- DATA LISTING
************
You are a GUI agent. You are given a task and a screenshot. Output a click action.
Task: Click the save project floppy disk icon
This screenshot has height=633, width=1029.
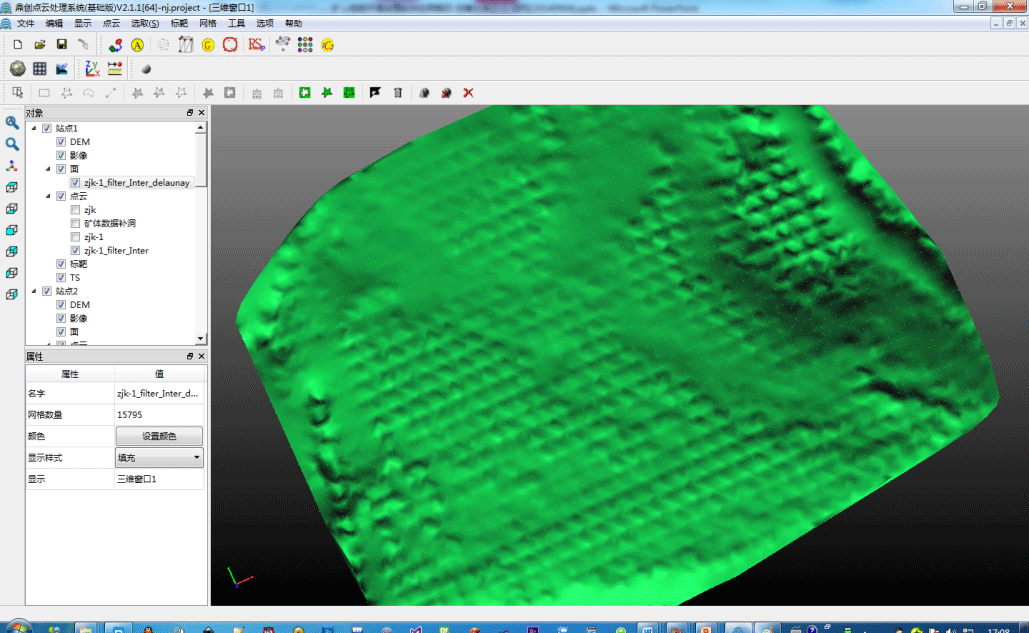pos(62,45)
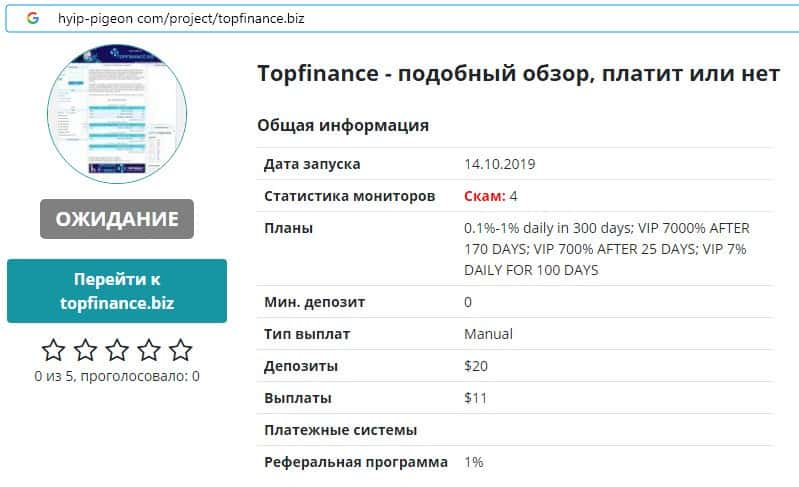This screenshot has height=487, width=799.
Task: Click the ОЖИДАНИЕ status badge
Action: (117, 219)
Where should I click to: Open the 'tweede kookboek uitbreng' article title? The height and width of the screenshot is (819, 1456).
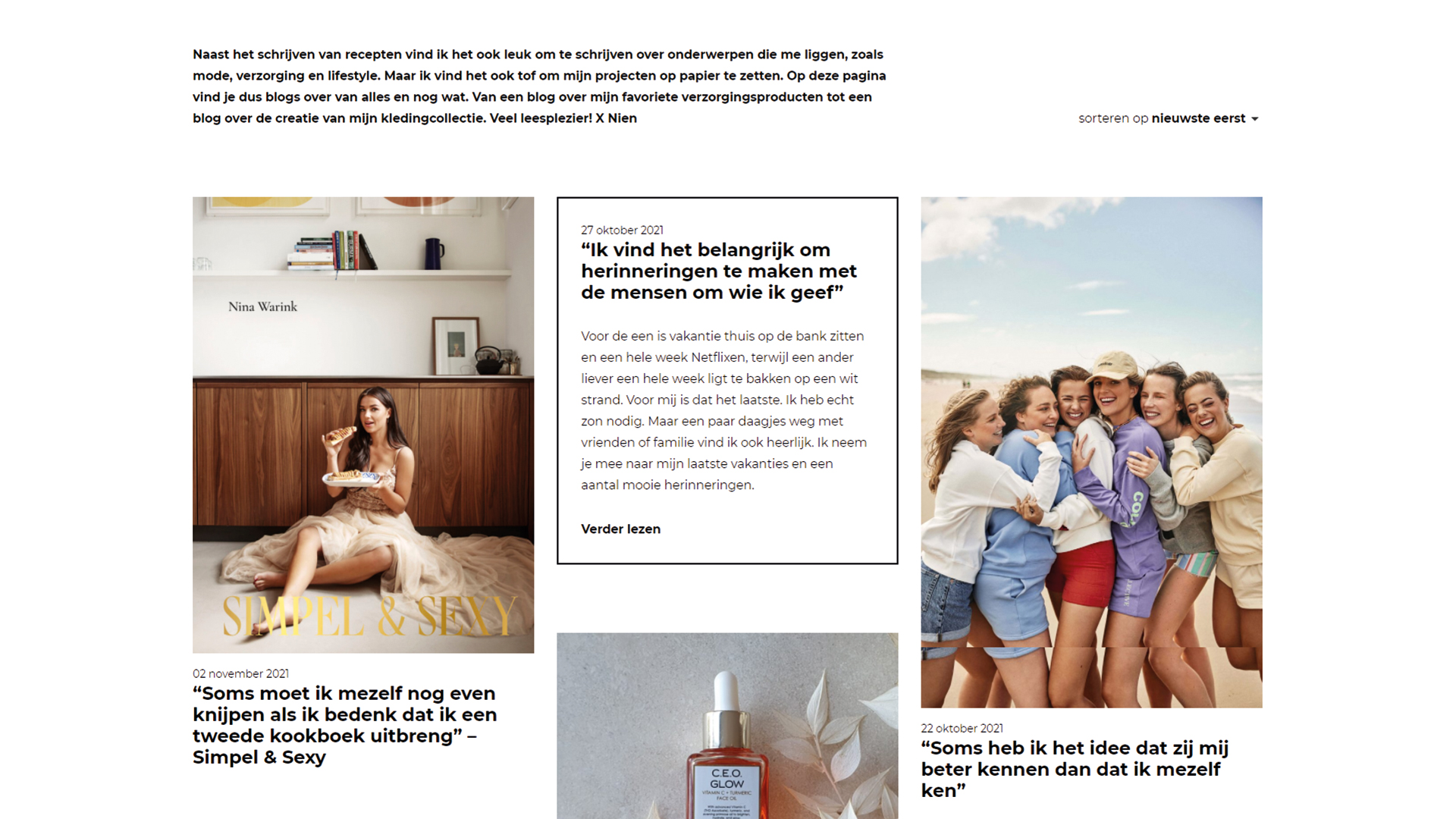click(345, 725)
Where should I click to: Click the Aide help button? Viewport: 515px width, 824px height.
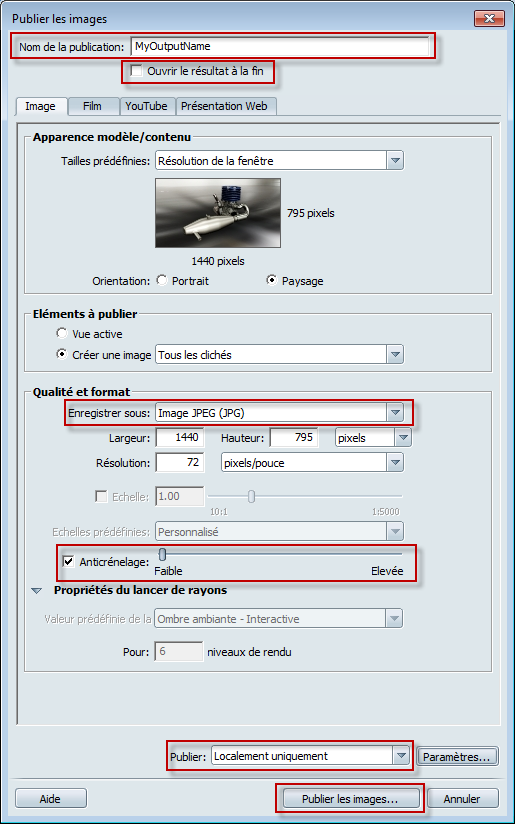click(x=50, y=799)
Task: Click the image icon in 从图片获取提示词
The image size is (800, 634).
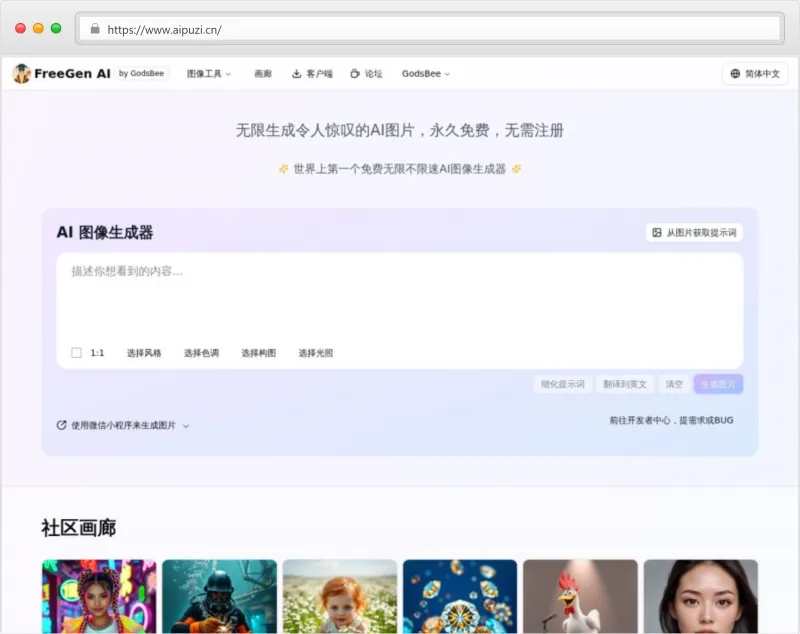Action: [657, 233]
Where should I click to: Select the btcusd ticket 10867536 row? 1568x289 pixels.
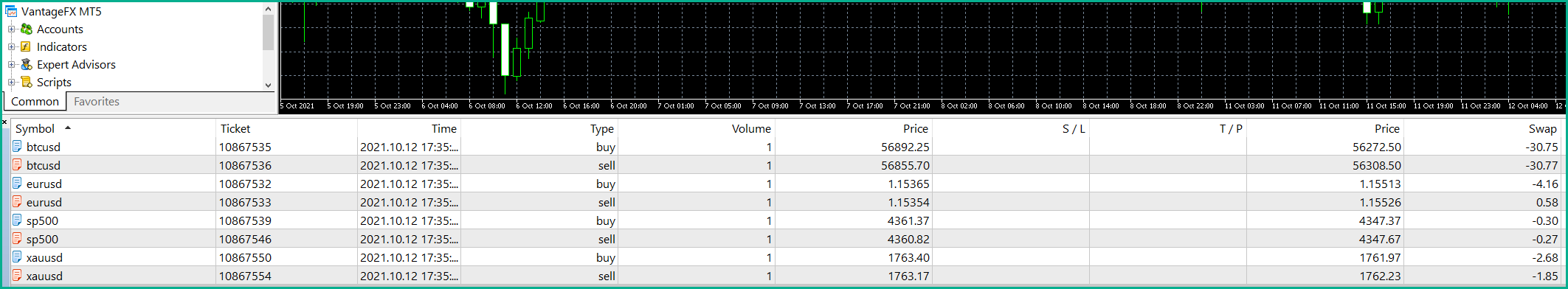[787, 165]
************
- PROBLEM TO WORK ON
Would you repeat the listing above exactly, minus the images?

- FINAL ANSWER
You are a GUI agent. You are given a task and a screenshot. Output a click action.
Task: Click the save project floppy disk icon
This screenshot has height=633, width=1029.
pos(62,45)
This screenshot has height=487, width=799.
Task: Click the ОЖИДАНИЕ status badge
Action: (117, 219)
Where should I click to: Open the 'tweede kookboek uitbreng' article title? The height and width of the screenshot is (819, 1456).
click(345, 725)
Where should I click to: Click the Aide help button? Viewport: 515px width, 824px height.
click(x=50, y=799)
Task: Click the image icon in 从图片获取提示词
The image size is (800, 634).
Action: [657, 233]
Where should I click to: Select the btcusd ticket 10867536 row? 1568x289 pixels.
[787, 165]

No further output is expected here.